Stereoselective C-H Oxidations with Fe and Mn Complexes

Name: Marco Cianfanelli
Institution: Universitat de Girona (UdG)
Start Date: 1/5/2016 Return
Supervisors: Prof. Dr. Miquel Costas  

Catalytic C-H oxidation represents a powerful method to transform large available hydrocarbons or complex natural products in valuable oxygenated building blocks. However, due the inert nature of C-H bonds and their ubiquitous presence in organic molecules, an efficient and selective oxidation protocol still remains a challenge in modern organic chemistry.[1] Traditional reagents tend to be less selective, generally very toxic and require drastic reaction conditions. Contrarily, enzymatic oxidations are based on earth-abundant and non-toxic metals, mild reaction conditions and O2 or H2O2 as terminal oxidant. Therefore, an attractive strategy towards novel synthetic catalysts is the bioinspired ligand design that enables the mimicry of the first coordination sphere of non-heme metalloenzymes.
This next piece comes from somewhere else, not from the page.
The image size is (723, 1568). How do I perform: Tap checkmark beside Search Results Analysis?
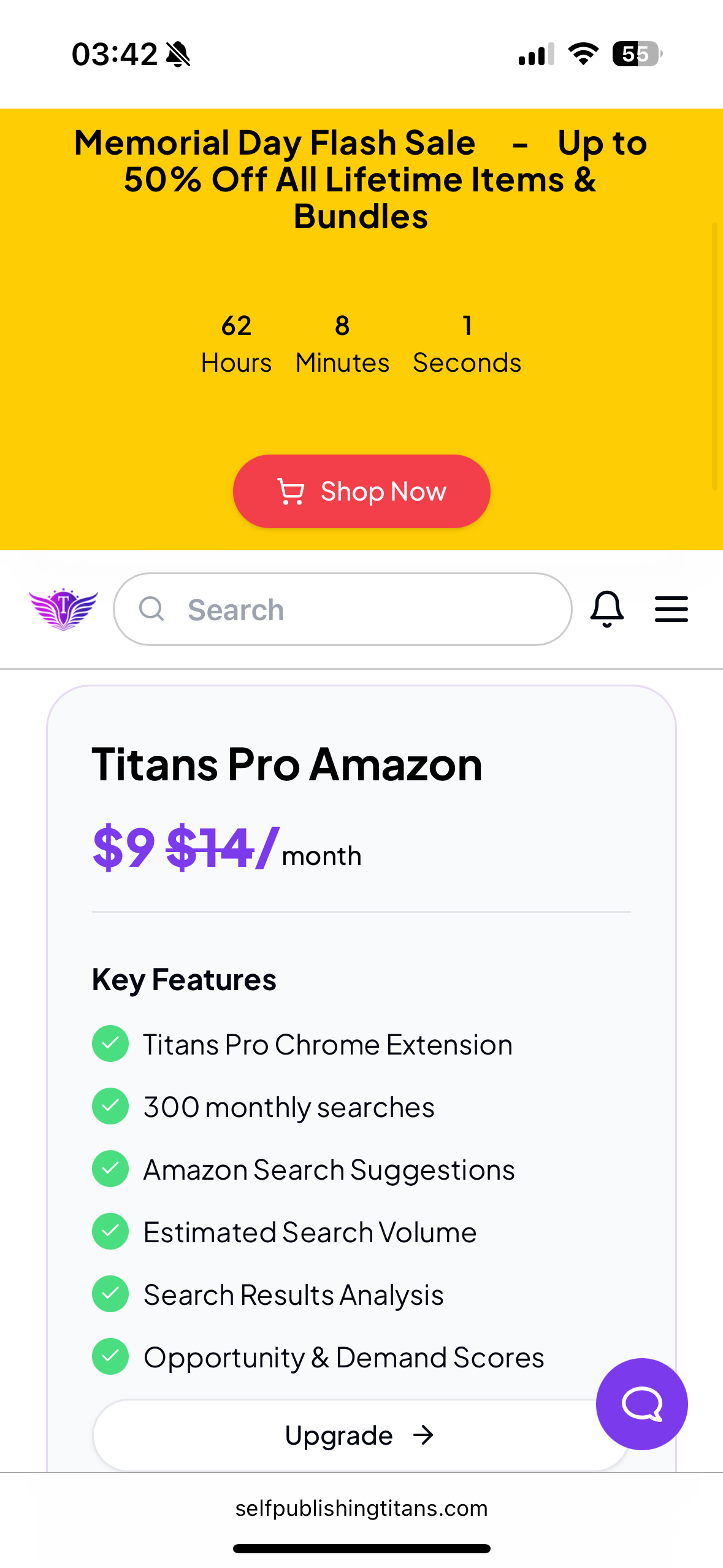point(110,1294)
In this regard, aminopyridine-based Fe and Mn coordination complexes (Figure 1) are emerging as promising candidates to reproduce the enzyme’s ability to efficiently activate O-O bond, generating powerful high-valent metal oxidant species in presence of carboxylic acids. [2]
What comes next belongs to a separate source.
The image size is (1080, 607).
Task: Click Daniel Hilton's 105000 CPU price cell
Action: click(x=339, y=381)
Ultimately, chemoselectivity, regioselectivity and stereoselectivity remain deeply dependent on the structural and electronic properties of these complexes. Thus, a better understanding of how the ligands influence the structural and reactivity properties of these metal species enables the optimization of these metal‐catalyzed oxidation reactions. Synthetic efforts are being carried out to develop ligands that tune the metal center´s reactivity for the selective oxidation of specific C-H bond in organic compounds of interest.

Figure 1. General structures of linear aminopyridine-based Fe and Mn complexes

[1] T. Newhouse, P. S. Baran, Angew Chem. Int. Ed., 50 (2011), 3362.
[2] Z. Codolà, J. Lloret-Fillol, M. Costas in Prog. In Inorg. Chem. (2014), 447.